Problem details:
Your output should be the lines below from the one with "Screen dimensions: 1481x735" through the one with "Task: Edit the Choose bowler key field", copied exactly, pictures excluded.

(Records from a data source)
━━━

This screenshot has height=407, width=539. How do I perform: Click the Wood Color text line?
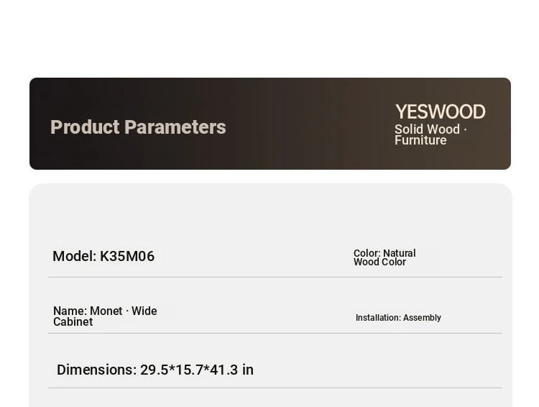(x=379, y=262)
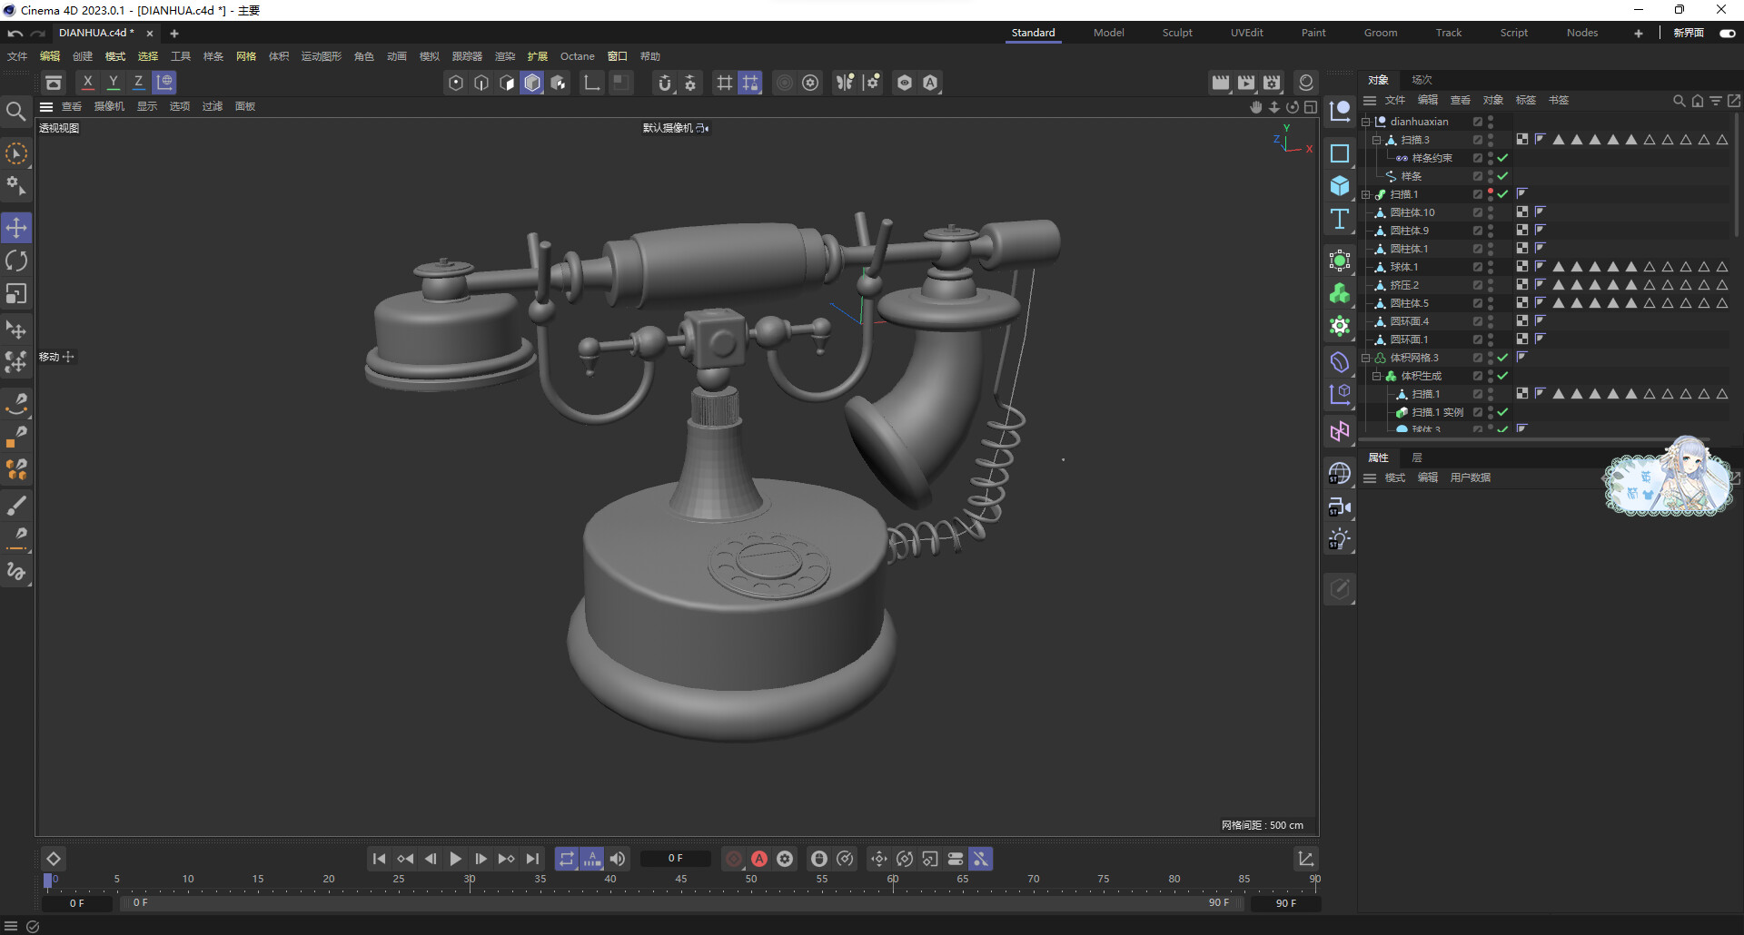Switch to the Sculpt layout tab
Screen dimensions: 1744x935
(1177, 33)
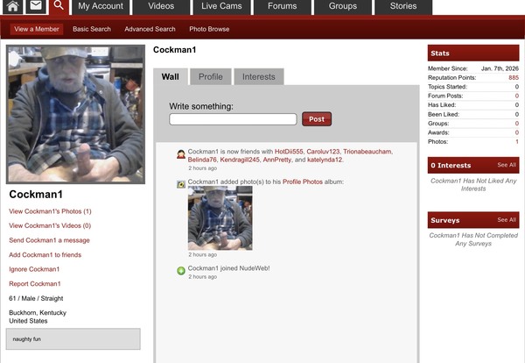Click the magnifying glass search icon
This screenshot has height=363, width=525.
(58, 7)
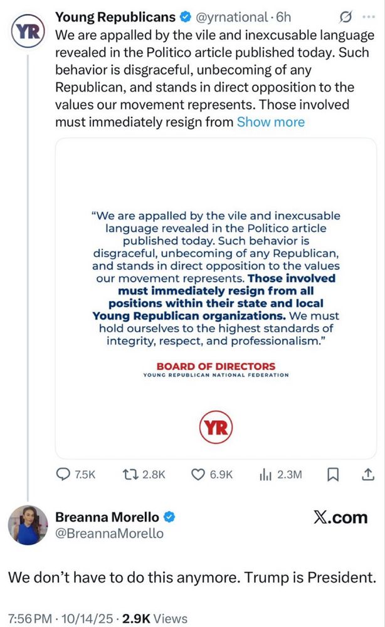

━━━

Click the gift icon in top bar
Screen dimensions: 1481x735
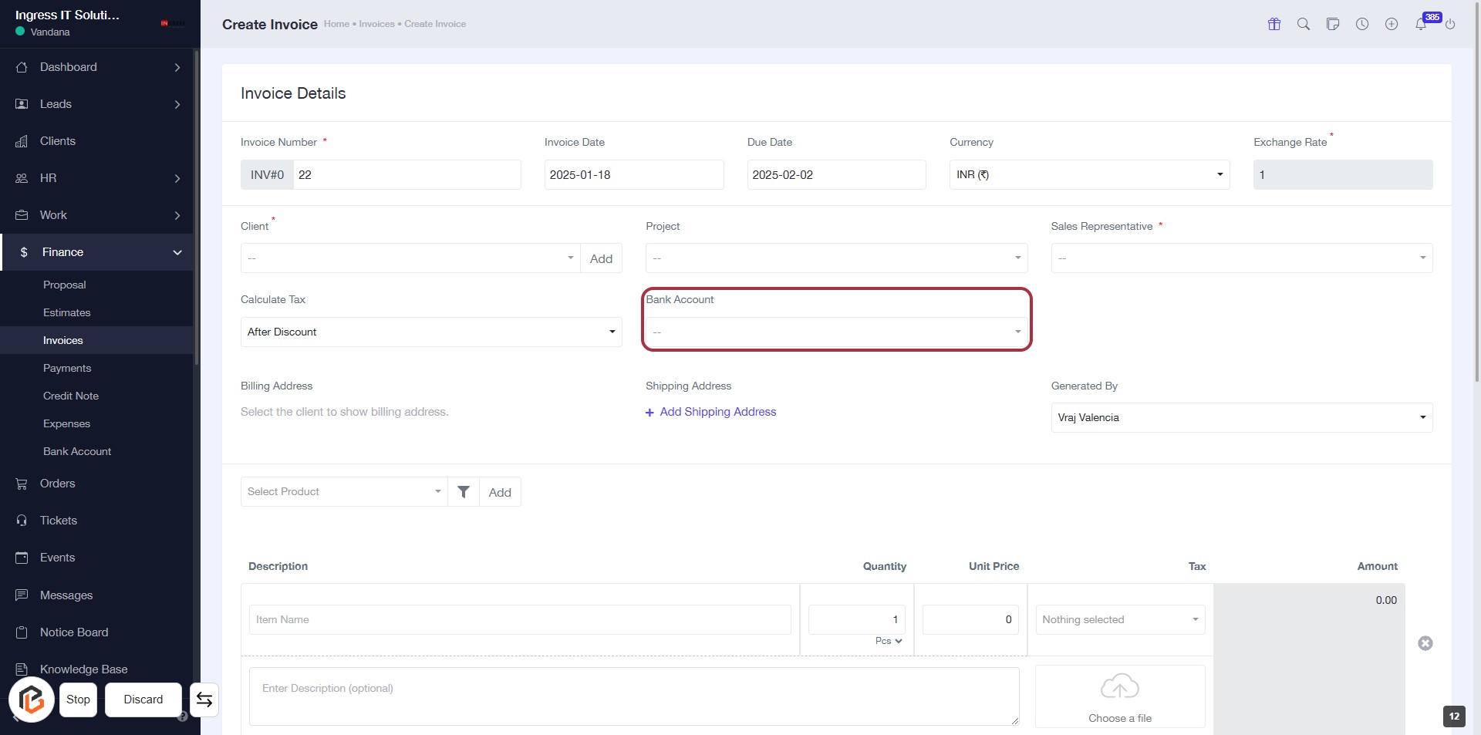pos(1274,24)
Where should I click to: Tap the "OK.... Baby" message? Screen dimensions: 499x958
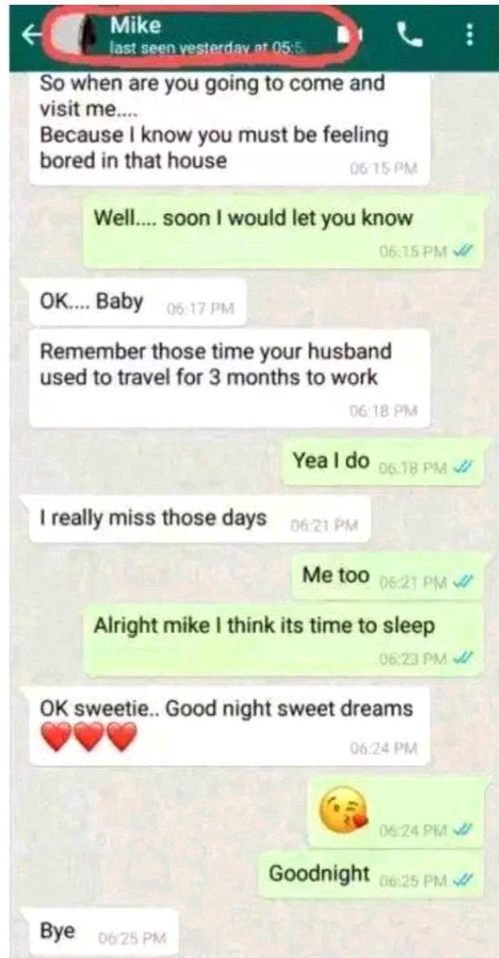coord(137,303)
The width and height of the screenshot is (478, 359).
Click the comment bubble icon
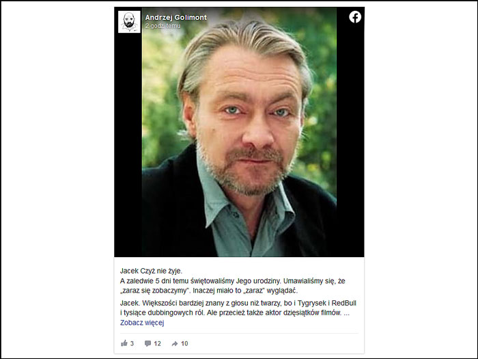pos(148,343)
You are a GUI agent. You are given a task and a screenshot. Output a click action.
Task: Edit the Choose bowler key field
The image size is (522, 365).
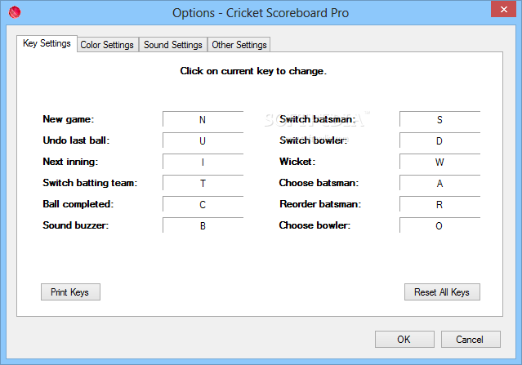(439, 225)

━━━

Exercise response:
Screen dimensions: 1481x735
pos(1274,24)
Where should I click to: Tap the "OK.... Baby" message? Screen dimensions: 499x958
coord(137,303)
The width and height of the screenshot is (478, 359).
Click the comment bubble icon
pos(148,343)
You are a GUI agent. You are given a task and a screenshot. Output a click action.
Task: Edit the Choose bowler key field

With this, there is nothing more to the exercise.